##### Supplied data #####
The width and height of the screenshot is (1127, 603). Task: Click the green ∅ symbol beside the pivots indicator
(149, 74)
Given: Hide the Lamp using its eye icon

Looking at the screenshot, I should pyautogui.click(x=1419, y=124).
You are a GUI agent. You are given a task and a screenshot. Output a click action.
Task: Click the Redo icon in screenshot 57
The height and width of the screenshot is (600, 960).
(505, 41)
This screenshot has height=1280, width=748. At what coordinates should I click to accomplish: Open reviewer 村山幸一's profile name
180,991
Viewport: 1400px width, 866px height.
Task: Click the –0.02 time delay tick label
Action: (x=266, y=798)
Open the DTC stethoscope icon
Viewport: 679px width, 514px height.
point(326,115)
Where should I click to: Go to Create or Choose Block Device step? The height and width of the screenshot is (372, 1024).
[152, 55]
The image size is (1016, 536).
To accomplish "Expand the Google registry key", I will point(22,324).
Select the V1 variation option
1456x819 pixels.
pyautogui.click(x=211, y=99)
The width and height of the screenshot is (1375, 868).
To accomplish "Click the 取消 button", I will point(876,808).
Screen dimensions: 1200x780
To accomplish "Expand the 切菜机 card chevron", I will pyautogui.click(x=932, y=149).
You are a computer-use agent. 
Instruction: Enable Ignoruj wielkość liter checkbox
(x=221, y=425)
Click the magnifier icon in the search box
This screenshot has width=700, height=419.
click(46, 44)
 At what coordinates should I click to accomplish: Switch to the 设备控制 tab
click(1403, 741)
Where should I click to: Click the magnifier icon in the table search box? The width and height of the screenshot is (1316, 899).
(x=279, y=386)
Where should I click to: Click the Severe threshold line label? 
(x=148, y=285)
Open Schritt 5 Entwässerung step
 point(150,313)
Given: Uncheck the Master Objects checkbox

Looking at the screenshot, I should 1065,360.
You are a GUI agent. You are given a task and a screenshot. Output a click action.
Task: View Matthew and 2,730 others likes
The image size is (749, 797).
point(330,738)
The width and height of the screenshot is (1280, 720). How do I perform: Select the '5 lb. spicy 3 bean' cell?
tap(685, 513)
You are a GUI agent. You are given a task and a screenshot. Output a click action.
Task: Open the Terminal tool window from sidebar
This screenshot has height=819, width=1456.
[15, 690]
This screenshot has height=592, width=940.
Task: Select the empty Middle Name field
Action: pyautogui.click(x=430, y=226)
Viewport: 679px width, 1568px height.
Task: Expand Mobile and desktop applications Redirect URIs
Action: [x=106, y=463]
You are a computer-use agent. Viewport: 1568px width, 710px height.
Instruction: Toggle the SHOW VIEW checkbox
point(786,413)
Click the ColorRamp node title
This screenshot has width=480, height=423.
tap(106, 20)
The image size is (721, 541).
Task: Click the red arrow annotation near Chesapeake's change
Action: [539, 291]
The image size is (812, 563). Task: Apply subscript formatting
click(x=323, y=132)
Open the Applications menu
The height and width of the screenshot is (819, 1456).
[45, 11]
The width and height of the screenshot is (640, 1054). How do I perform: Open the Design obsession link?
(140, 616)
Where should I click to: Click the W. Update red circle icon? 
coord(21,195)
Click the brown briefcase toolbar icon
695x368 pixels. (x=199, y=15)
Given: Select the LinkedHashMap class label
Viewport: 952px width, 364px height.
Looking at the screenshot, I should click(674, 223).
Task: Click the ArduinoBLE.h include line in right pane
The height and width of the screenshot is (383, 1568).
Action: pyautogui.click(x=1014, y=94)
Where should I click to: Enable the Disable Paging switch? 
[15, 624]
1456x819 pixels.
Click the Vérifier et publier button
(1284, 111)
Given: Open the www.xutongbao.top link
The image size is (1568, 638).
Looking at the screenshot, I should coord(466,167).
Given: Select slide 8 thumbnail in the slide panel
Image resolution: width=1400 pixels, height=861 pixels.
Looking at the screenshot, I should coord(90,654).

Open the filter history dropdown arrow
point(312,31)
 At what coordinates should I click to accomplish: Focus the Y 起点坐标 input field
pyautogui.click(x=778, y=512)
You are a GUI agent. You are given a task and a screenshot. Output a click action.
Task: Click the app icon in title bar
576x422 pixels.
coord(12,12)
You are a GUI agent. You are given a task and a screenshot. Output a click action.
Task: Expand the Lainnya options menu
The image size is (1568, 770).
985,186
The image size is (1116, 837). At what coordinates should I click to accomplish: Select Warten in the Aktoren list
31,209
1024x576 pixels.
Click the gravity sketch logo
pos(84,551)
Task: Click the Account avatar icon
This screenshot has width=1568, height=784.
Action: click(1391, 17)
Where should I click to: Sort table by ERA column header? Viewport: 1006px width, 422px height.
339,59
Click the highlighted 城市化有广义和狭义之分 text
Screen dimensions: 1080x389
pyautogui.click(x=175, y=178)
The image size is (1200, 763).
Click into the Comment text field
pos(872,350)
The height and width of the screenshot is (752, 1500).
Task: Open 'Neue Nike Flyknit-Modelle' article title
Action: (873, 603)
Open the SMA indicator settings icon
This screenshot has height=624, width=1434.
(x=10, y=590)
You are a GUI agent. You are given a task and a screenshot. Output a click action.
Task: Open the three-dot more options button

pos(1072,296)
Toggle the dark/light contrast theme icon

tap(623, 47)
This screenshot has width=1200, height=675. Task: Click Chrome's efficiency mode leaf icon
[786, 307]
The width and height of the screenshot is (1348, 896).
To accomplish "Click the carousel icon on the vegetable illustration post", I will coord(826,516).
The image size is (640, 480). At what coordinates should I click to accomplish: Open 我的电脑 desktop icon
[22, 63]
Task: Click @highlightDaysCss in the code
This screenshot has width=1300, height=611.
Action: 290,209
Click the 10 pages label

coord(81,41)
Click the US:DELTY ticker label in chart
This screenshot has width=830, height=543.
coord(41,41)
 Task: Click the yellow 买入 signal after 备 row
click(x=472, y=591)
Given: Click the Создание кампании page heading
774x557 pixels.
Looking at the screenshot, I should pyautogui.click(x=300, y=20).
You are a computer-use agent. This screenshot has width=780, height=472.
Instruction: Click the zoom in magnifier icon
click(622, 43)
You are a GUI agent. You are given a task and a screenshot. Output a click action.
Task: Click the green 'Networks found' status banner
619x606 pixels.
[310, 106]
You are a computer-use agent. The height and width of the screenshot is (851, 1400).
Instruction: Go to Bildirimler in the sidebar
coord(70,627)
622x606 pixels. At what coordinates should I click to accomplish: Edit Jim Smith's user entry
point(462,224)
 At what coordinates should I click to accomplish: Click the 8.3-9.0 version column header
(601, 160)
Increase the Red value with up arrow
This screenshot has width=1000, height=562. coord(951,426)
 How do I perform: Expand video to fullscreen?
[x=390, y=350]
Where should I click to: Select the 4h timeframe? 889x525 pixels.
#####
## Written request
State how many lines in the material above contain the word "Enable". Reply with the number alone.

## Correct response
2